• **RECORD EXTRACTS**:
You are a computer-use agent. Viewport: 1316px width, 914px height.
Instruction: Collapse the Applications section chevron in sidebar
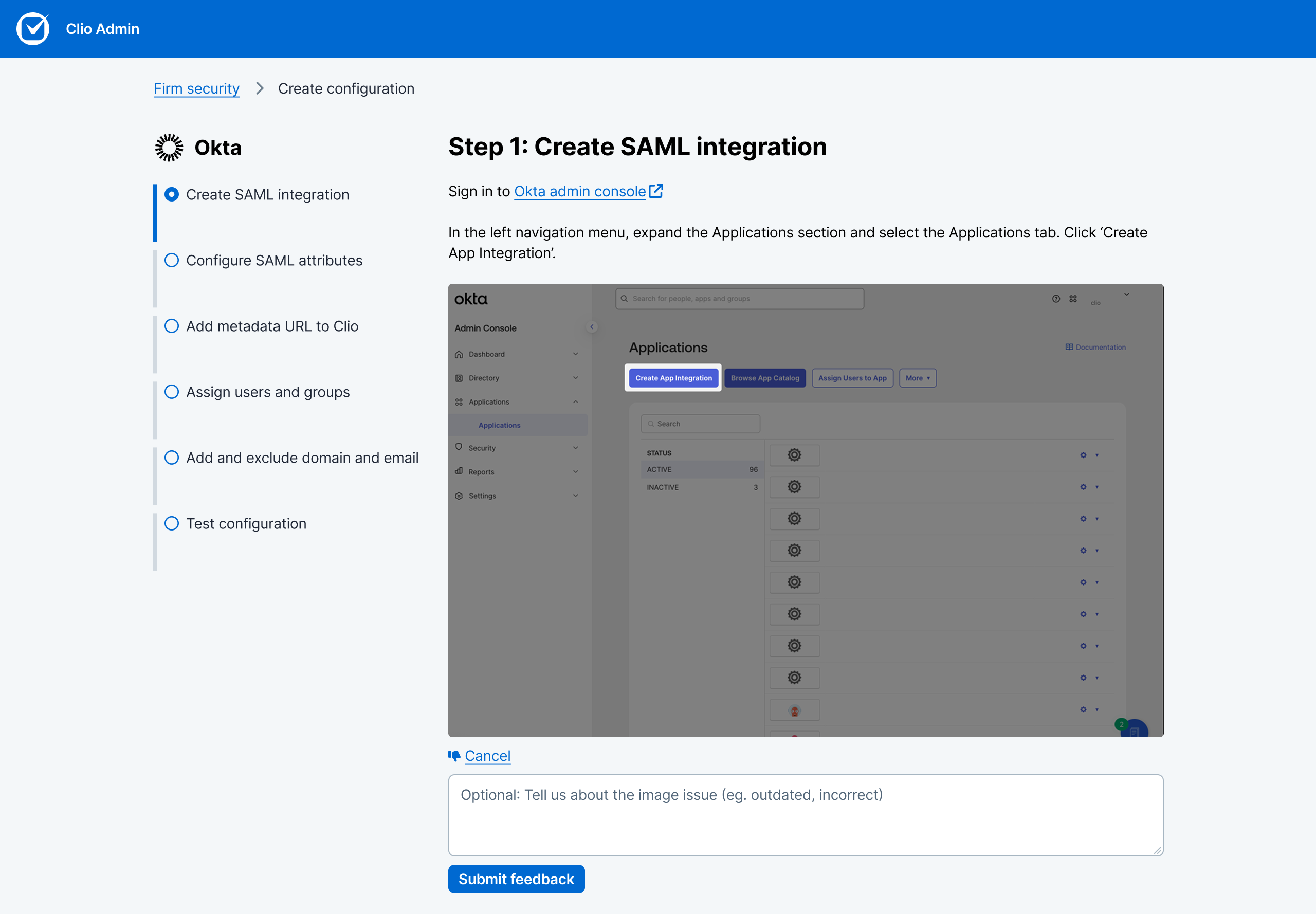576,402
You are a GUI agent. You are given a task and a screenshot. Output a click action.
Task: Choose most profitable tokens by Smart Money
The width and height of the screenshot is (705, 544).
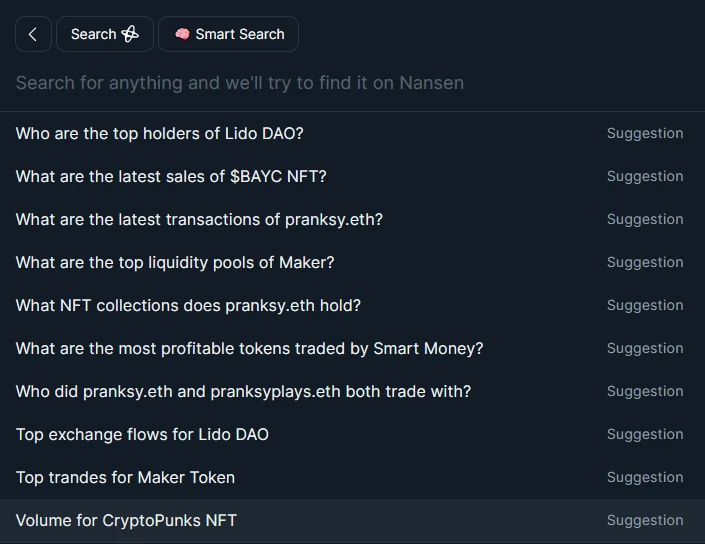coord(249,348)
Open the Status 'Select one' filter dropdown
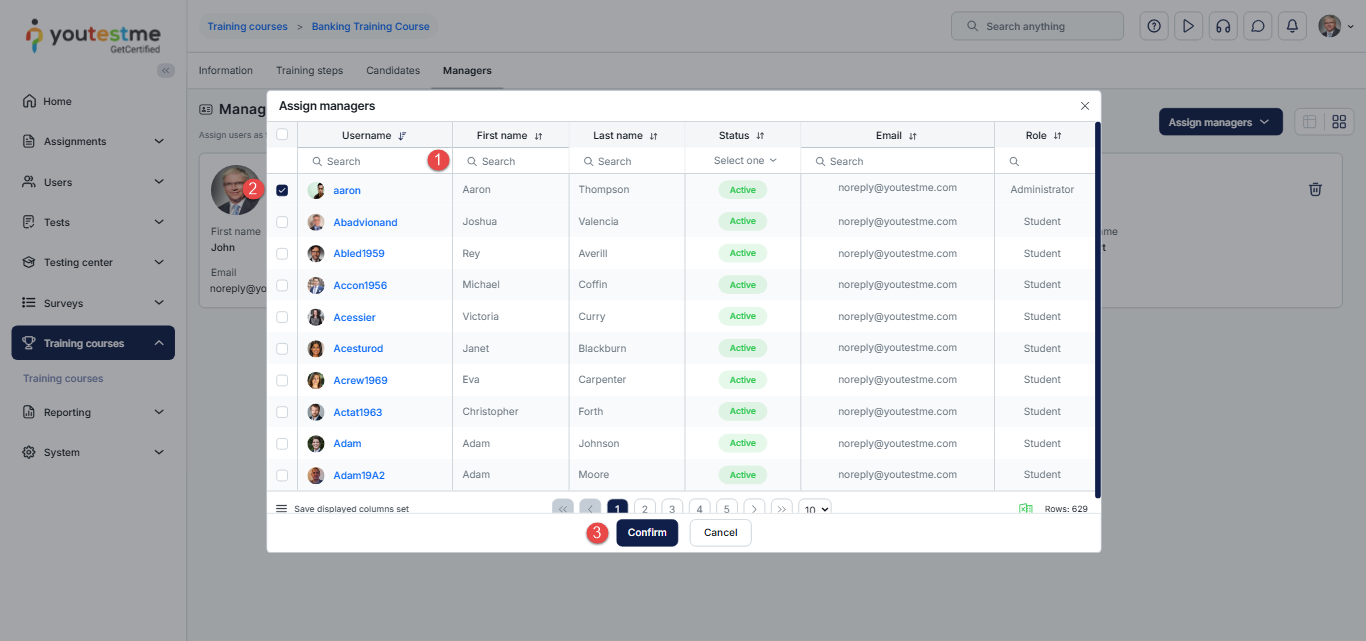1366x641 pixels. click(744, 161)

• **PROBLEM TO SOLVE**:
For every line of the material that holds the word "agent", make a copy.

• **SOLVED EXERCISE**:
You are a computer-use agent. Viewport: 1316px width, 914px height.
You are a GUI agent. You are given a task and a screenshot. Output a click action.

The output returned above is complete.